O clima não anda nada amistoso entre o ministro do Mio Ambiente Sarney Filho (PV) e o senador Edison Lobão (MDB), por conta das eleições de outubro próximo. Pré-candidato ao Senado, Sarney Filho começa ser descartado mais uma vez de disputar uma eleição majoritária.
A razão do descontentamento é simples: o ministro tem consciência de que o grupo Sarney tem condições de eleger apenas um senador e as pesquisas indicam que Lobão, mesmo envolvido na Lava Jato, anda anos luz a sua frente, ou seja, sua possibilidade de vitória é zero.
O ambiente só não azedou ainda mais porque o senador João Alberto, obediente como sempre, aceitou não ser candidato à reeleição, mas a situação de Sarney Filho em nada melhorou, pelo contrário, a cada pesquisa fica mais evidente sua falta de capilaridade eleitoral na acirrada disputa que vai ser a eleição para o Senado.

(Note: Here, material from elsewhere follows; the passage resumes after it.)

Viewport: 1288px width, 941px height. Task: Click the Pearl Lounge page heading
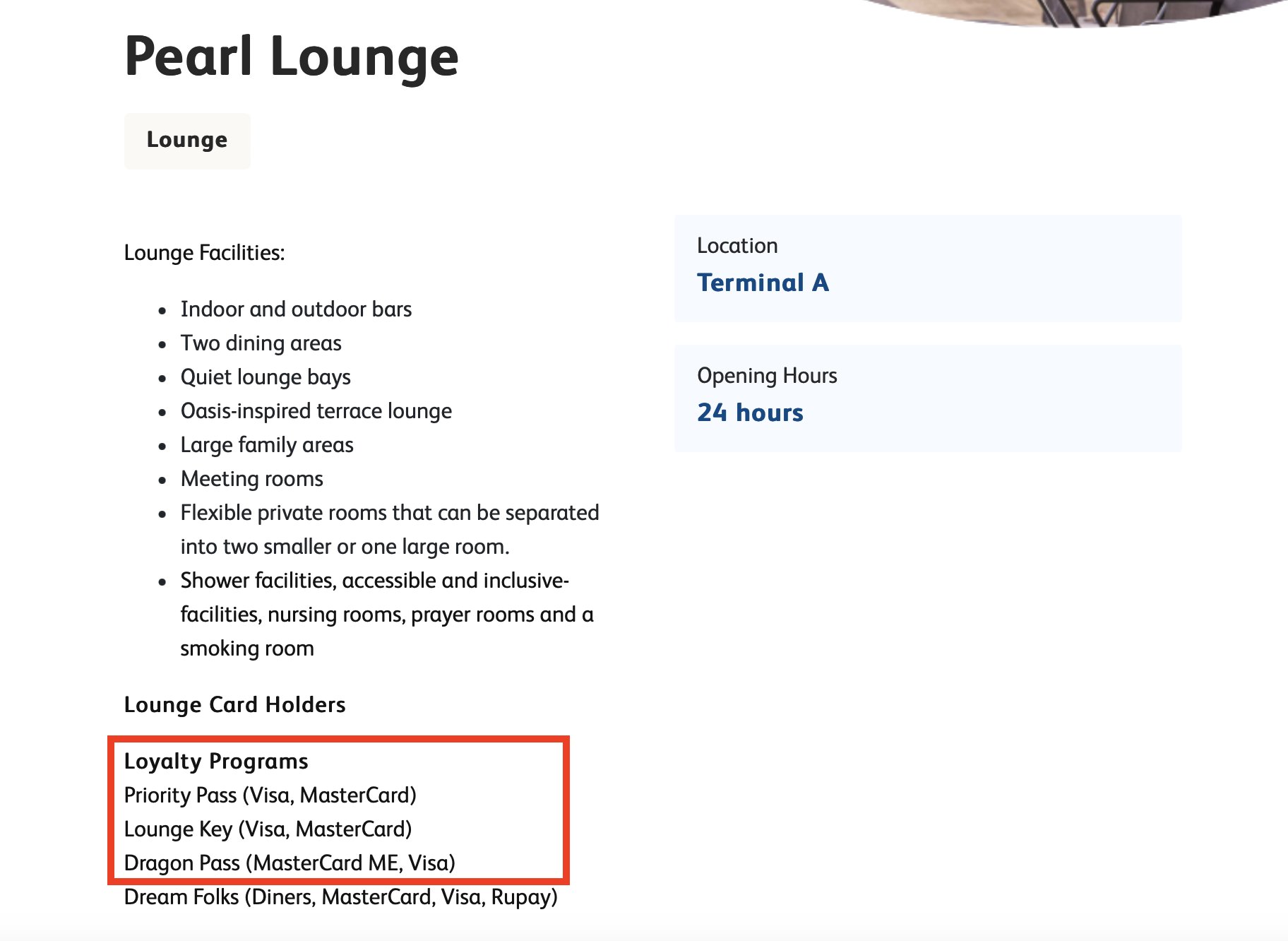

E com receio de ficar sem mandato, Sarney Filho pressiona para tirar Lobão do páreo, que, por sua vez, já anunciou que não abrirá mão do direito de concorrer à reeleição. Lobão precisa mais do que nunca do mandato para fugir da espada afiada do juiz federal Sérgio Moro, o que torna o problema nas hostes da oligarquia ainda mais deliciado.
Todas as projeções indicam que a coligação que apoiará a reeleição do governador Flávio Dino fará, no mínimo, um senador e como só existem duas vagas, a outra poderá ser preenchida por uma representante do grupo Sarney e ai começa a briga interna, já que é consenso que as chances maiores são de eleger apenas Lobão.
Pelo visto, o destino de Sarney Filho, que fez carreira na vida pública desde os anos 70, é ser deputado federal e ocupar, vez por outra, o Ministério do Meio Ambiente pelas mãos do pai, um eterno bajulador de quem está no poder, seja de esquerda (Lula/Dilma) ou direita (Michel Temer).